Standard abbreviations
- ISO 4: J. Chemom.

Indexing
- CODEN: JOCHEU
- ISSN: 0886-9383 (print) 1099-128X (web)
- LCCN: 87655700
- OCLC no.: 637417052

Links
- Journal homepage;

= Journal of Chemometrics =

The Journal of Chemometrics is a monthly peer-reviewed scientific journal published since 1987 by John Wiley & Sons. It publishes original scientific papers, reviews, and short communications on fundamental and applied aspects of chemometrics. The current editor-in-chief is Cyril Ruckebusch (University of Lille).

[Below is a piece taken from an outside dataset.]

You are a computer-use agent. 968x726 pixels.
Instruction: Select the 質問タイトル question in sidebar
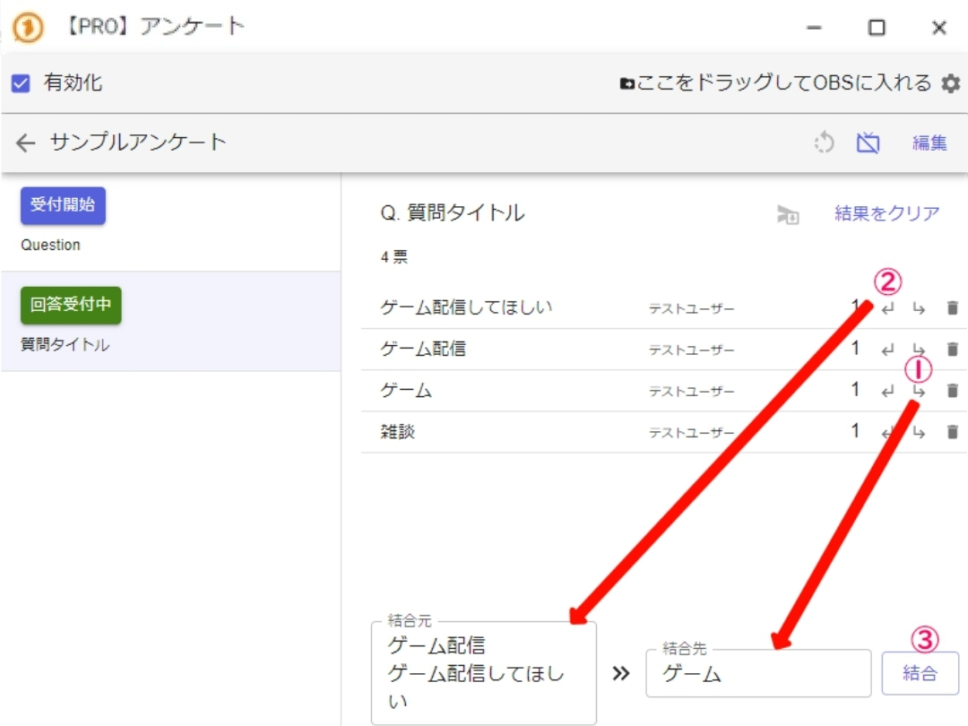(x=66, y=346)
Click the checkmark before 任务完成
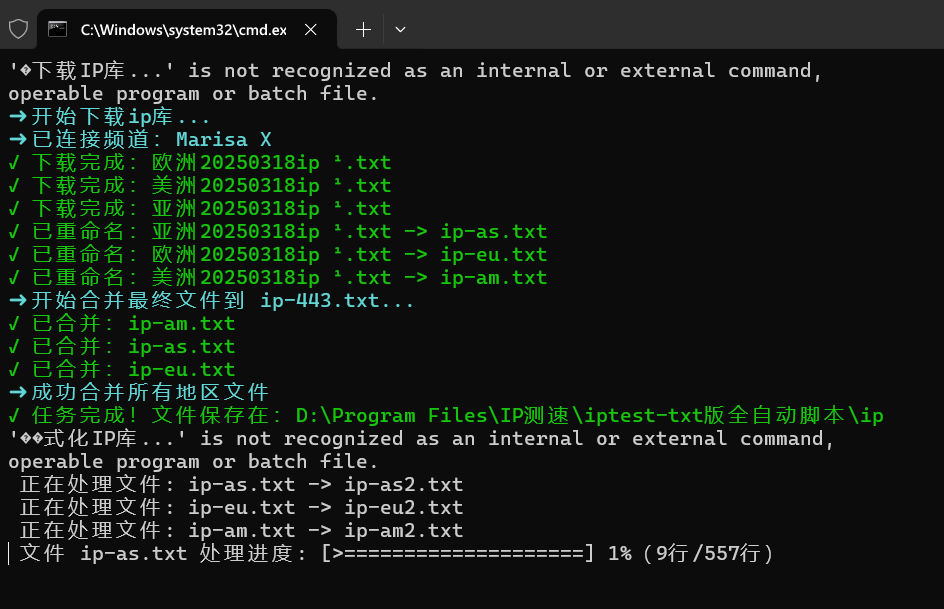 coord(14,415)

== Abstracting and indexing ==
Journal of Chemometrics is abstracted and indexed in:
- Chemical Abstracts Service
- Scopus
- Web of Science
According to the Journal Citation Reports, the journal has a 2020 impact factor of 2.467, ranking it 27th out of 64 journals in the category "Instruments & Instrumentation", 35th out of 63 journals in the category "Automation & Control Systems", 30th out of 125 journals in the category "Statistics & Probability", 40th out of 108 journals in the category "Mathematics Interdisciplinary Applications", and 54th out of 87 journals in the category "Chemistry Analytical",

== Highest cited papers ==

1. Selectivity, local rank, three-way data analysis and ambiguity in multivariate curve resolution, Volume 9, Issue 1, Jan-Feb 1995, Pages: 31–58, Tauler R, Smilde A, Kowalski B. Cited 370 times.
2. Genetic algorithms as a strategy for feature-selection, Volume 6, Issue 5, Sep-Oct 1992, Pages: 267–281, Leardi R, Boggia R, Terrile M. Cited 296 times.
3. Multiway calibration. Multilinear PLS, Volume 10, Issue 1, Jan-Feb 1996, Pages: 47–61, Bro R. Cited 290 times.